TITLE: The Relationship Between Coding and Literacy
AUTHOR: Eugene Wallingford
DATE: January 28, 2015 3:38 PM
DESC:
-----
BODY:
Many people have been discussing Chris Granger's recent essay
Coding is not the New Literacy,
and most seem to approve of his argument. Reading it brought to
my mind this sentence from Alan Kay in VPRI Memo M-2007-007a,
The Real Computer Revolution Hasn't Happened Yet:
Literacy is not just being able to read and write, but being able
to deal fluently with the kind of ideas that are important enough
to write about and discuss.
Literacy requires both the low-level skills of reading and writing
and the higher-order capacity for using them on important ideas.
That is one thing that makes me uneasy about Granger's argument.
It is true that teaching people only low-level coding skills won't
empower them if they don't know how to use them to use them fluently
to build models that matter.

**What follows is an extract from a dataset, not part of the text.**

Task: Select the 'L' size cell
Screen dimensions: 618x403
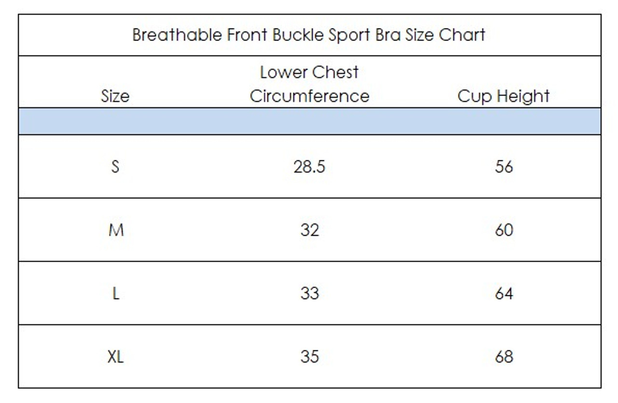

But neither will teaching them how to
build models without giving them access to the programming skills
they need to express their ideas beyond what some tool gives them.
Like Granger, though, I am also uneasy about many of the
learn-to-code efforts. Teaching people enough Javascript or Ruby
to implement a web site out of the box skips past the critical
thinking skills that people need to use computation effectively
in their world. They may be "productive" in the short term, but
they are also likely to hit a ceiling pretty soon. What then?
My guess: they become frustrated and stop coding altogether.
We sometimes do a better job introducing programming to kids,
because we use tools that allow students to build models they care
about and can understand. In the VPRI memo, Kay describes
experiences teaching elementary school, students to use eToys to
model physical phenomena. In the end, they learn physics and the
key ideas underlying calculus. But they also learn the fundamentals
of programming, in an environment that opens up into Squeak, a flavor
of Smalltalk.
I've seen teachers introduce students to Scratch in a similar way.
Scratch is a drag-and-drop programming environment, but it really is
a open-ended and lightweight modeling tool. Students can learn
low-level coding skills and higher-level thinking skills in tandem.
That is the key to making Granger's idea work in the best way possible.
We need to teach people how to think about and build models in a way
that naturally evolves into programming. I am reminded of another
quote from Alan Kay that I heard back in the 1990s. He reminded us
that kindergarteners learn and use the same language that
Shakespeare used It is possible for their fluency in the
language to grow to the point where they can comprehend some of the
greatest literature ever created -- and, if they possess some of
Shakepeare's genius, to write their own great literature. English
starts small for children, and as they grow, it grows with them. We
should aspire to do the same thing for programming.
Granger reminds us that literacy is really about composition and
comprehension. But it doesn't do much good to teach people how to
solidify their thoughts so that they can be written if they don't
know how to write. You can't teach composition until your students
know basic reading and writing.
Maybe we can find a way to teach people how to think in terms of
models and how to implement models in programs at the same time, in
a language system that grows along with their understanding.
Granger's latest project,
Eve,
may be a step in that direction. There are plenty of steps left
for us to take in the direction of languages like Scratch, too.